#### EXERCISE:
In the material below, the lines between the one holding "The height and" and the one holding "This screenshot has height=819, width=1456.", inclusive, are to be set down word for word. Pictures stay out.

#### SUPPLIED RECORDS:
-=-=-=-=-
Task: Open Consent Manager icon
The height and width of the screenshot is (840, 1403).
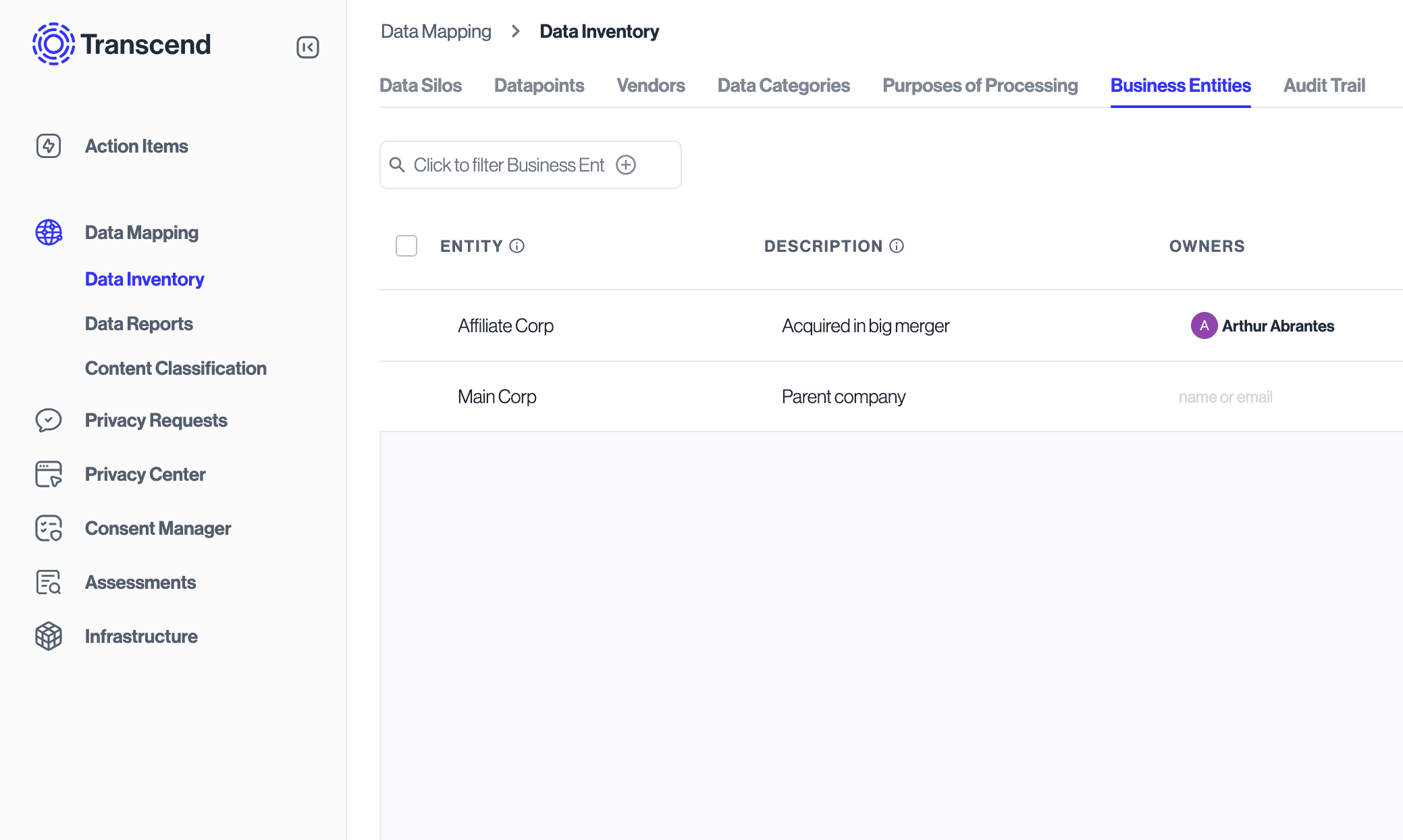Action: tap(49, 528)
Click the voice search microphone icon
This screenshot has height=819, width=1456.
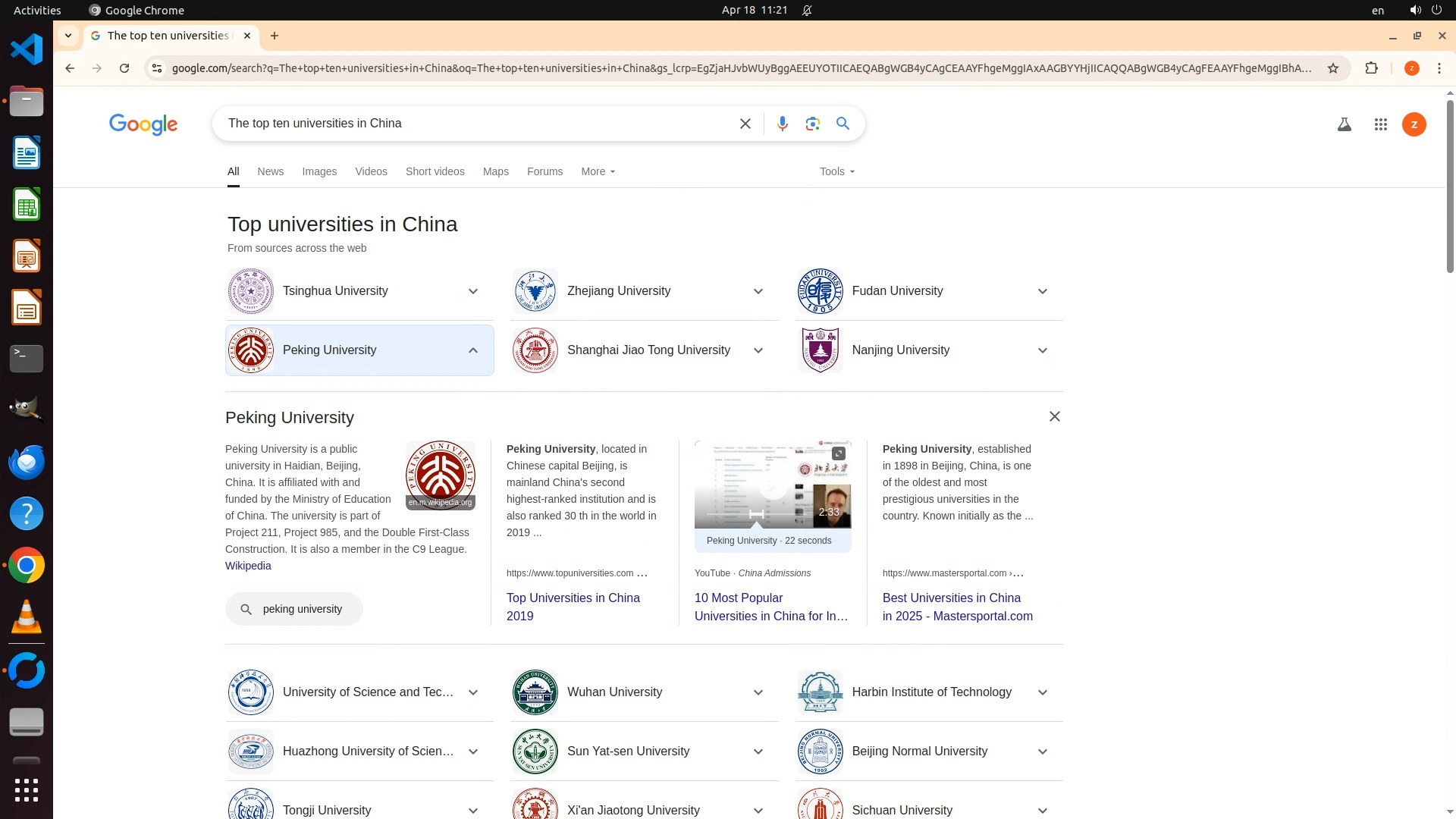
-=-=-=-=-
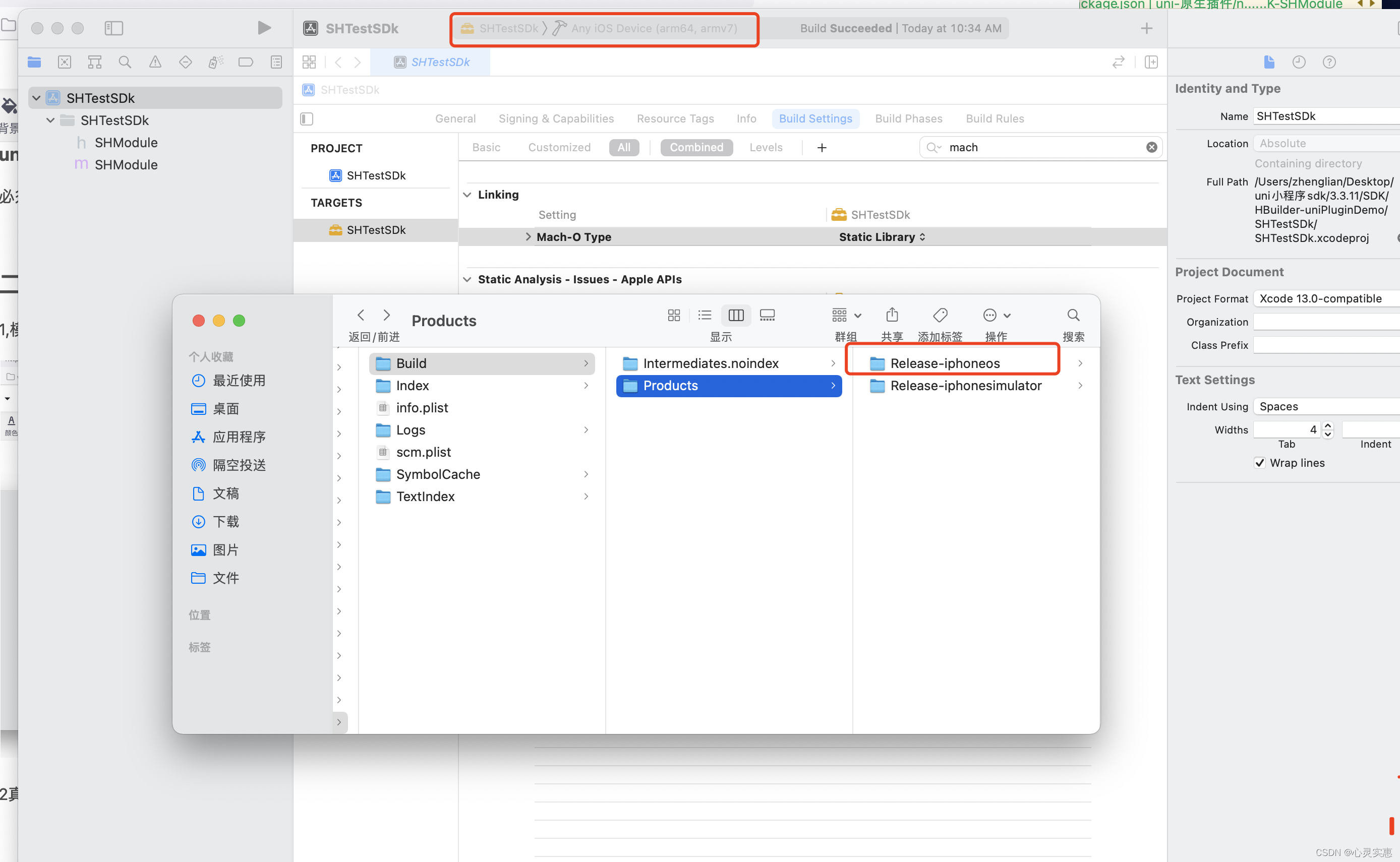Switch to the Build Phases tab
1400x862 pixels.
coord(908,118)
-=-=-=-=-
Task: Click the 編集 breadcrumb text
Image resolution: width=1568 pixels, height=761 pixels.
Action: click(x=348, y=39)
-=-=-=-=-
#### RESPONSE BELOW:
The height and width of the screenshot is (840, 1403).
Action: tap(49, 528)
Click the voice search microphone icon
This screenshot has height=819, width=1456.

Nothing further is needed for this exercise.